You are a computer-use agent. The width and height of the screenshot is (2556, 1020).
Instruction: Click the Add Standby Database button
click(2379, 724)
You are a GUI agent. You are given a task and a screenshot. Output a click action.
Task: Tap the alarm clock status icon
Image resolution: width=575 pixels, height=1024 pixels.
━━━━
ANFORDERUNGEN: Gib jede Zeile der Einträge oben zurück, in der die Zeichenfolge "height" vorkommt.

ERLEDIGTE AUFGABE:
You are a computer-use agent. The width and height of the screenshot is (2556, 1020).
Image resolution: width=575 pixels, height=1024 pixels.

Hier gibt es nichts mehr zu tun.